- Directed by: Jason Hewitt
- Written by: John A. O'Connell Jason Hewitt
- Produced by: Michael Arata Jason Hewitt Carsten H.W. Lorenz
- Starring: Luke Goss Vinnie Jones Val Kilmer 50 Cent AnnaLynne McCord Tamer Hassan
- Cinematography: Christian Herrera
- Edited by: Ezra Gould Matt Hathcox Donald Ray Washington
- Music by: Jermaine Stegall
- Production companies: Films In Motion Voodoo Production Cinema Management Group
- Distributed by: Lionsgate
- Release date: April 26, 2011;
- Running time: 89 minutes
- Country: United States
- Language: English
- Budget: $2.5 million

= Blood Out =

2011 film directed by Jason Hewitt

Blood Out is a 2011 American action film written by Jason Hewitt and John A. O'Connell and starring Val Kilmer and Luke Goss. The film is Hewitt's directorial debut.

== Premise ==
Small town Cop Michael Savion (Luke Goss) gets stone-walled by big city detectives led by Hardwick (50 Cent) when he asks them to investigate his younger brother's death. After his brother's death he swears vengeance in a flashback where he fires his gun in the rain over his dead body. His brother David (Ryan Donowho), a gangster, was murdered by members of his own gang for having wanted to quit the gang lifestyle in order to marry Gloria (a gang member's sister), and for being suspected of 'ratting' out his gang's activities. Savion takes off his badge and goes vigilante to seek justice for the death of his brother, and crosses paths with Arturo (Val Kilmer), the leader of an international ring involved in human trafficking.

==Cast==
- Luke Goss as Michael
- Tamer Hassan as Elias
- AnnaLynne McCord as Anya
- Vinnie Jones as Zed
- 50 Cent as Hardwick
- Val Kilmer as Arturo
- Ed Quinn as Anthony
- Ryan Donowho as David
- Ambyr Childers as Medic
- Michael Arata as Detective
- Jesse Pruett as Methhead
- Bobby Lashley as Hector
- Stephanie Honore as Gloria

==Production==
Filming began May 10, 2010 on locations in Baton Rouge, Louisiana.
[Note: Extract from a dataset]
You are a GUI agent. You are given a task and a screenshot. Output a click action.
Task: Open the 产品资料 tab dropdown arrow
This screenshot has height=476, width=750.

Vinnie Jones appears in the film. Despite reports of an earlier conflict with actor Tamer Hassan, both were quite amicable on and off the set.

WWE Wrestler Bobby Lashley stars in the film.
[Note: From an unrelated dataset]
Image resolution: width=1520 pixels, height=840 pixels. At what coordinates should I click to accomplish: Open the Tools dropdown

As an unusual method of "clearing his head" on set after "flubbing" an occasional line of dialog, Val Kilmer would briefly break into dog-like barks and howls.

Lionsgate/Grindstone acquired distribution rights for the U.S. and Canada while Lionsgate U.K. acquired distribution right for the UK, and has announced tentative plans for an end-of-year domestic release of the film.

==Soundtrack==
The film was scored by Jermaine Stegall, and features the single "Hells Gates" by Colin C. Allrich under his Slighter alias. Also T. Lee from DesFly Entertainment song called "Im The Shit.

==Release==
The film was released on DVD and Blu-ray in America on April 26, 2011.